In The Letters, the Irish found their patriot who finally publicly voiced their grievances. The English government, on the other hand, did not take well to what they saw as rabble-rousing. They felt so discomfited that they threw the printer of The Letters, John Harding, into prison and placed a bounty on Drapier’s head.* Swift succeeded in his campaign, and Wood’s patent was withdrawn in 1725.
Shortly thereafter, the culmination of Swift’s career was to be released in what Maynard Mack argues is “one of the most devastating assaults on human pretenses and pride ever written” (Burt 158). This time, the audience was not just one person, or members of government, but instead all of humankind. This is, of course, Gulliver’s Travels, first published as Travels into Several Remote Nations of the World by one Lemuel Gulliver.
Published pseudonymously – in fact, the publisher, Benjamin Motte, did not know the true identity of the author – the work was viewed as potentially dangerous. Motte edited the work and cut out some of the more provocative passages. After the emendations were made, Gulliver’s Travels was published on October 28th, 1726. John Gay wrote to Swift that “the whole of the first impression sold in a week.” A second issue was released in mid-November and a third issue in December.
Readers of all kinds were enthralled with the inventiveness of the author of this wholly original work. They were transported from Lilliput to Brobdingnag to Laputa. The popularity of Gulliver’s Travels would soon reach other countries. It was at the time of the work’s publication that Voltaire was visiting England. One of the leaders of what would be the Enlightenment spread the work to his French correspondents and personally recommended a French translation be produced.
To this day, it remains a classic in children’s literature – an interesting result for a piece that William Makepeace Thackeray thought “[tore] down all shreds of modesty, [was] past all sense of manliness and shame; filthy in world, filthy in thought, furious, raging, [and] obscene.”
Nevertheless, Gulliver’s Travels was Swift’s crowning achievement and one of the classics that everyone should read. Swift should be remembered for many things though – as scathing political pamphleteer, to a staunch advocate of Irish interest, to a vicious satirist (as seen in one of my favorites, A Modest Proposal).
It’s only fair to allow the Dean a few final words:
Perhaps I may allow, the Dean
Had too much satire in his vein;
And seem’d determin’d not to starve it,
Because no age could more deserve it.
Yet malice never was his aim;
He lash’d the vice, but spar’d the name;
No individual could resent,
Where thousands equally were meant.
—Verses on the Death of Dr. Swift, composed by Swift
*While John Harding was in jail, there are stories of Swift’s visits to the printer in disguise. At the trial of Harding, Swift addressed the grand jury and swayed them to bring a verdict of ignoramus, thus releasing Harding.
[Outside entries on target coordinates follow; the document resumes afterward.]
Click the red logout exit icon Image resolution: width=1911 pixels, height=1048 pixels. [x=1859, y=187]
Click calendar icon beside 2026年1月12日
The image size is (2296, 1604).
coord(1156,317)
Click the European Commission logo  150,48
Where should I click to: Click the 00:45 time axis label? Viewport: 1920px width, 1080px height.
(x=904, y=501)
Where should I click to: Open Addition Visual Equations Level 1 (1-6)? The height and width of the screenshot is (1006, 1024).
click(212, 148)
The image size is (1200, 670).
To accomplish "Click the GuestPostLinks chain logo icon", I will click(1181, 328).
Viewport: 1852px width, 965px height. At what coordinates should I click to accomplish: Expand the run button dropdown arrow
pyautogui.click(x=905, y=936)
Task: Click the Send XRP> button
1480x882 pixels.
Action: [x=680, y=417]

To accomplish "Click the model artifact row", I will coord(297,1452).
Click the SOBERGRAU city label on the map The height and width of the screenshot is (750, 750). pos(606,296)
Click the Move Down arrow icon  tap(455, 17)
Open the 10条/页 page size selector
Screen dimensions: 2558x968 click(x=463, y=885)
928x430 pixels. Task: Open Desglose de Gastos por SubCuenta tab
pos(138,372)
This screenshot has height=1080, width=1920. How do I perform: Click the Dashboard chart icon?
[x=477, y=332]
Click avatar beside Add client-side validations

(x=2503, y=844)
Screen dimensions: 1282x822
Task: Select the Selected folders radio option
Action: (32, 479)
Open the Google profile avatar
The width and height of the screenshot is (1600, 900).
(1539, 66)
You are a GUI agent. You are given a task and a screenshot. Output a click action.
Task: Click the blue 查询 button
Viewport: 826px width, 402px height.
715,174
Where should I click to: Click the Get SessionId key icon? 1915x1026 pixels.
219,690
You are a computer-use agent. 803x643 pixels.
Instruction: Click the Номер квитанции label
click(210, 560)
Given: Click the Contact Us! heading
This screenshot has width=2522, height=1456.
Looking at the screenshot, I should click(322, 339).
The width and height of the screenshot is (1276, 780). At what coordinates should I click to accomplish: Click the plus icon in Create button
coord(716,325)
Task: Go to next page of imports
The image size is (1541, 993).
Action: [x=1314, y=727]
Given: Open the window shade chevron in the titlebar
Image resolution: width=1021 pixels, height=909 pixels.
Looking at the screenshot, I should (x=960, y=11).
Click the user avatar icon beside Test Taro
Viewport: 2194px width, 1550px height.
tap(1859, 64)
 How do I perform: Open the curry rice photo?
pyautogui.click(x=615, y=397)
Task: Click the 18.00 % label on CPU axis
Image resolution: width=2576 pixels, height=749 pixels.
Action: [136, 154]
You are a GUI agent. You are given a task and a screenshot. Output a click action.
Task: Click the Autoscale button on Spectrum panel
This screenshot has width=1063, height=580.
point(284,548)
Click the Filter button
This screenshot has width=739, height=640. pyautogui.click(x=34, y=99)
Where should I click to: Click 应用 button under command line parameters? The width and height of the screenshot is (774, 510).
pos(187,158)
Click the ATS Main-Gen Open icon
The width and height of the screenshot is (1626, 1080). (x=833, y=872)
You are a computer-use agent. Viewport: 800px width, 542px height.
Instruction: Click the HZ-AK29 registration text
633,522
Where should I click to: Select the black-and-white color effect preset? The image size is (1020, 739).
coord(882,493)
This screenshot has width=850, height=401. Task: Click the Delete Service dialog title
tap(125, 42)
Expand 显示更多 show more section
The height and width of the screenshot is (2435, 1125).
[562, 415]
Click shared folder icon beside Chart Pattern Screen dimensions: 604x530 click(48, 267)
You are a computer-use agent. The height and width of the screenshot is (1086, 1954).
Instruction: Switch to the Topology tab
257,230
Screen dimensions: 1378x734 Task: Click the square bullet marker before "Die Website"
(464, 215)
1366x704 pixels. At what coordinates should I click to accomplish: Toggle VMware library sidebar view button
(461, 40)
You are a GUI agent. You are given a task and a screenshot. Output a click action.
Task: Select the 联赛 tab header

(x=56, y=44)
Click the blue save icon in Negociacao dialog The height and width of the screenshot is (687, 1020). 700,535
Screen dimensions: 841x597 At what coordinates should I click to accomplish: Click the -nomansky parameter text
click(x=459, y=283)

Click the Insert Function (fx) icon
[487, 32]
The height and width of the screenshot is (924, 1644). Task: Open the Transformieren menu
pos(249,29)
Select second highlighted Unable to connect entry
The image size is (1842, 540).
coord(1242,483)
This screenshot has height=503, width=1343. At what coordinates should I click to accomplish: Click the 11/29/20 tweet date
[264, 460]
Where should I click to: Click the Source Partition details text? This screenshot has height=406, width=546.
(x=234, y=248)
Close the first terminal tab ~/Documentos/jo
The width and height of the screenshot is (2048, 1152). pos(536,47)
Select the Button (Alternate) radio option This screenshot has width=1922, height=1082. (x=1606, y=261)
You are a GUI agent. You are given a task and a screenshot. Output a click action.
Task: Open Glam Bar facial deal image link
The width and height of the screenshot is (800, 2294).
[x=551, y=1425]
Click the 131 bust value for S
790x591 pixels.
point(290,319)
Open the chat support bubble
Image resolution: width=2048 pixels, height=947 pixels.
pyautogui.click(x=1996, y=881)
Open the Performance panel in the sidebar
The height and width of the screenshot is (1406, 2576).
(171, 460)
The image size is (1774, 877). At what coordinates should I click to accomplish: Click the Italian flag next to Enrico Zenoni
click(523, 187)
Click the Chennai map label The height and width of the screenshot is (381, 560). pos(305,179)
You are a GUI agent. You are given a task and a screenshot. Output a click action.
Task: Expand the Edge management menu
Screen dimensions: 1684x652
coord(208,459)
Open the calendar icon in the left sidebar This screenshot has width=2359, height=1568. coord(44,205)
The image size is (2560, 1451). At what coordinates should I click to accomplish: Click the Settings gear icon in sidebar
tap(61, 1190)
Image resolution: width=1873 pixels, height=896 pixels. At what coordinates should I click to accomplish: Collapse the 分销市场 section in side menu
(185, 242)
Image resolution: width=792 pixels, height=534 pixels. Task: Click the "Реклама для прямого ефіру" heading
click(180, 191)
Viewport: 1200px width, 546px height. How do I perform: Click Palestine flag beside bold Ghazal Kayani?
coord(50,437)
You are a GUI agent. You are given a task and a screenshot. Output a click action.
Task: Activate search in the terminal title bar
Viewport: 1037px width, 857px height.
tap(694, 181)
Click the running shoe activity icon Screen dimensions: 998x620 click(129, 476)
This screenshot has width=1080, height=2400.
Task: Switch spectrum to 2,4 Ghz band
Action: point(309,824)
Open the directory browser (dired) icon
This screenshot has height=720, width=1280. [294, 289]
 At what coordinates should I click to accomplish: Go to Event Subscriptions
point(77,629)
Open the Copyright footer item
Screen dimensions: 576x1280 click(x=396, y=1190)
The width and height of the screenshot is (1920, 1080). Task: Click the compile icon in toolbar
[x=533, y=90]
Sources and Further Reading
- Burt, Daniel S. The Literary 100: A Ranking of the Most Influential Novelists, Playwrights, and Poets of All Time. New York: Checkmark, 2011. Print.
- Carter, John, and Percy H. Muir. Printing and the Mind of Man: A Descriptive Catalogue Illustrating the Impact of Print on the Evolution of Western Civilization during Five Centuries. London: Cassell, 1967. Print.
- Scott, Walter. The Miscellaneous Prose Works. Vol. 2. Google Books: Baudry, 1837. Biographical Memoirs of Swift, Sadler, George III, the Duke of York.
- Ward & Trent, et al. The Cambridge History of English and American Literature. New York: G.P. Putnam’s Sons, 1907–21; New York: Bartleby.com, 2000 (www.bartleby.com/cambridge/).